There is experimental support for OpenMPI. Add --flag vpf-class:+mpi when building and then run the tool normally as any other program with mpirun.

Supplementary material

You can find our classification of VPFs either as a compressed package (including index.yaml) here.

Alternatively, you can download individual data files here, at the "VPF classification" tab. The data files that vpf-class requires are in the rows "Full data" (modelClassesFile) and "UViG Score samples" (scoreSamplesFile).
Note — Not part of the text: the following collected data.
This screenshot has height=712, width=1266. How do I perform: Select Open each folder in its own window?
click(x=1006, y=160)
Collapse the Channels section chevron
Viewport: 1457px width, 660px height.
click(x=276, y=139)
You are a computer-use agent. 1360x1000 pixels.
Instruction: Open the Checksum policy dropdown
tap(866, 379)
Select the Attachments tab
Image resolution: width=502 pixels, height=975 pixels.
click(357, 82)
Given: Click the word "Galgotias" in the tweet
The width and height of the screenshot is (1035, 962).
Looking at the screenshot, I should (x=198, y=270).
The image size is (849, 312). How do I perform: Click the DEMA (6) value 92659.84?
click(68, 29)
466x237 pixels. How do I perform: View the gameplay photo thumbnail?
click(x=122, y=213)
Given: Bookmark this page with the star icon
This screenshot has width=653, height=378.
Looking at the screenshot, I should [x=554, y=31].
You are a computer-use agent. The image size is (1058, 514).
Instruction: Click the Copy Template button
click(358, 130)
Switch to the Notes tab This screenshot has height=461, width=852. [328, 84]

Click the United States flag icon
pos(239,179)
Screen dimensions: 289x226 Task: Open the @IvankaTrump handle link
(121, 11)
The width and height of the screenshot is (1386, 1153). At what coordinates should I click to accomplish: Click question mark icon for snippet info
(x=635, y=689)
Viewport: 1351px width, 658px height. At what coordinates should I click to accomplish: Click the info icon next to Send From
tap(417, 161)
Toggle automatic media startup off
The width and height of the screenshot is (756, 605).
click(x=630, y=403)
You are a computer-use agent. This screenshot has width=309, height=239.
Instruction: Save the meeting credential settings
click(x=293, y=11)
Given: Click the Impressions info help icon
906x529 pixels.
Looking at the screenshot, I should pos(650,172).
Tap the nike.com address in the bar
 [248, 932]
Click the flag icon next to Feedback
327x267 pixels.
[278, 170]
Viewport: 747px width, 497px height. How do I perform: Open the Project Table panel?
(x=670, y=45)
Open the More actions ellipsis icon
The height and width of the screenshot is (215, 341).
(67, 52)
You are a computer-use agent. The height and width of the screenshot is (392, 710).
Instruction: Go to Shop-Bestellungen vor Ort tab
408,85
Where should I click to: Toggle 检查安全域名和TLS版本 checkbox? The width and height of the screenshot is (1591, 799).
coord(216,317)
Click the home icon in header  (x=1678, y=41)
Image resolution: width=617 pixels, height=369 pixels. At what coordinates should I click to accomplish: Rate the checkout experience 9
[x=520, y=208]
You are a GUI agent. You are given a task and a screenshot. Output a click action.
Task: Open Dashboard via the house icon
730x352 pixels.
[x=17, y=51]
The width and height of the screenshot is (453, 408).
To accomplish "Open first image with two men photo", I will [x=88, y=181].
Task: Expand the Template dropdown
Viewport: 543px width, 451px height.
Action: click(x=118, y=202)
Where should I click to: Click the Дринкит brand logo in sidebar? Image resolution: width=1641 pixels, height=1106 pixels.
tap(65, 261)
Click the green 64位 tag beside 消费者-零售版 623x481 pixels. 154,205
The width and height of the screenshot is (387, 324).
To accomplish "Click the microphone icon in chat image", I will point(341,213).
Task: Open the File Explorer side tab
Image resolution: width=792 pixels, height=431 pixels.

This VPF classification has been obtained as described in the paper, but the tool is designed to work with any user-provided classification files.

The most recent hmms file containing the HMMER models of VPFs (vpfsFile in data-index.yml) can be downloaded from IMG/VR (UPDATE: the link appears to be broken, you can find a copy here). To use it with the provided index.yaml, extract final_list.hmms into the data directory, next to index.yaml.

Troubleshooting

  • HMMSearchNotFound: First, make sure that you have a working installation of HMMER. If it is not accessible from your $PATH, you can specify the path to the installation (the directory that contains bin and share) using the --hmmer-prefix flag.

  • ProdigalNotFound: Make sure that you have Prodigal installed. If it is not accessible from your $PATH, you can specify the location to the executable using the --prodigal flag.

  • The first step (curl -sSL https://get.haskellstack.org/ | sh) requires root access: The default configuration in the Stack installer uses /usr/local/ as the default prefix. Stack can also be installed in $HOME/.local/ following their manual installation method.

  • Stack build reports errors either while installing GHC or downloading package indices: If you have any issues during the installation, please check out the Stack documentation to verify that all dependencies are satisfied.

  • I have issues with conda: Some users have reported issues with Stack and Conda. Thus, installing it in a Conda-polluted environment is discouraged and unsupported.